Thursday 20 June 2013

Goslings, graduation and growing up



When I was a student, my parents were living in a farmhouse in Suffolk which had a large pond. Every time I went home for the holidays, my mother would regale me with tales of the ducklings on the pond; how many babies there were; how many had survived; how big they were getting; how they had grown up, and so forth. I simply could not understand this obsession with the ducks. Yes, the ducklings were cute, but did I really need to hear about them in every single letter? When I came home, I wanted to talk about friends and parties and exam results - not the ducks.

Twenty years on and I think I understand. The baby goslings that waddled up my driveway last month have now lost their fluff and are middle sized geese, following their parents around on the pond the other day. It amazes me how fast they have grown, when human children take so long to develop and change. I found myself pointing out the goslings to the boys the other day when walking past the pond, and thought of my mother and her excitement about the ducks.

I think it is only when we have our own babies that we become so in tune with the cycle of life and nature. I always find this time of year quite emotional, because it's the end of another school year, and particularly this year as we are moving on. Tomorrow is the last day of school. There have been "graduations" all week of one kind and another; kindergarten, elementary school, middle school. Children are moving up and moving on.

Today, as the kids got on the bus, I think everyone at our stop felt a little melancholy. It's not only we who are leaving; another neighbour is moving to Florida and another's son is moving on to Middle School, so won't be on the bus in September. For those that remain, there will probably be a whole new crowd. My friend confessed that she felt quite misty-eyed as she put her 10 year old on the bus for the last time; it seemed like yesterday he was in kindergarten, she said.

For us, it's the end of an era. No more yellow school bus. In September, the Littleboys will be putting on school uniform for the first time and heading off to their new schools in London. No longer small and fluffy, but still my babies.




9 comments:

Was Living Down Under said...

This was really beautifully written - you've got me quite misty eyed myself! My little girl finishes grade 1 this week. She was just entering Kindergarten when we moved back. It's weird to think that we've been back almost half as long as we were away.
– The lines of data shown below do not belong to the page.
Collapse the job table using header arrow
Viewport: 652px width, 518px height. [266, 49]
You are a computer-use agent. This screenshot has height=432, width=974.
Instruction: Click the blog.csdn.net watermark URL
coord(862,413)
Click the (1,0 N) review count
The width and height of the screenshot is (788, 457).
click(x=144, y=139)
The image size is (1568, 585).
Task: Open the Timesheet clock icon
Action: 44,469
Enjoy the next few weeks as they fly by. And take a video of your boys talking. It took our kids about 6 weeks to lose their Aussie accents completely.

Jay said...

Beautifully written, I have one more year of primary school with my youngest then it's the end of an era for us, I've been standing in the playground of our tiny village school for nearly 17 years!
I guess they're always your babies though, whatever their age.

MsCaroline said...

It seems not long ago I was choking back tears at #1's kindergarten graduation, so it's beyond me how he'll be graduating from University in two short years, with his brother not far behind him. I suppose, having experienced the wonder of watching your own children change and grow before your eyes, you can never be quite so sanguine again about watching a miracle take place...
A lovely and bittersweet piece..maybe 'wistful' is the word. I know you'll be glad to get home, but it makes me happy to know that you've clearly enjoyed your time in the US and you've really become a part of your community - and they have become a little part of you. Enjoy these last few weeks and safe journey. x

Melissa said...

lovely, sad but beautiful post. Each passing milestone takes them a step further away from us - yet we have to let them do it. I know exactly how you must be feeling. Best of luck and enjoy your last bit of time in the US

Iota said...

I put my oldest fluffy gosling onto a train to go to London all on his own yesterday. That made me a bit misty eyed. He's going to be staying just a few streets away from where we lived when he was born. It's an odd feeling. How did that soft mewling bundle turn into a strapping young man, taller than me?

I agree about the cycle of nature, when you have children. I think it's to do with the school year. We should really start it in the spring, not the autumn!

Circles said...

Beautiful writing A - gave me goose bumps. I remember when we were talking about you moving to the US, like it was just a year ago. And now you have all these wonderful experiences under your belt. I agree, this time of year is really emotional - add an international move to the mix and I'd be a tearful puddle! See you very soon! Xox

Nota Bene said...

Very poignant...it is an end, but also a new beginning too

Vinogirl said...

Hope you enjoyed your time in the US.

About Last Weekend said...

Wow, it is the end of an era, what a huge change for you all. How fantastic that the boys have lived in a completely different place. My parents forever would talk about a small smelly dog they had and a very snooty cat. Now I have kids I understand - for them it was unconditional love and free of the hassle us four kids brought home with us!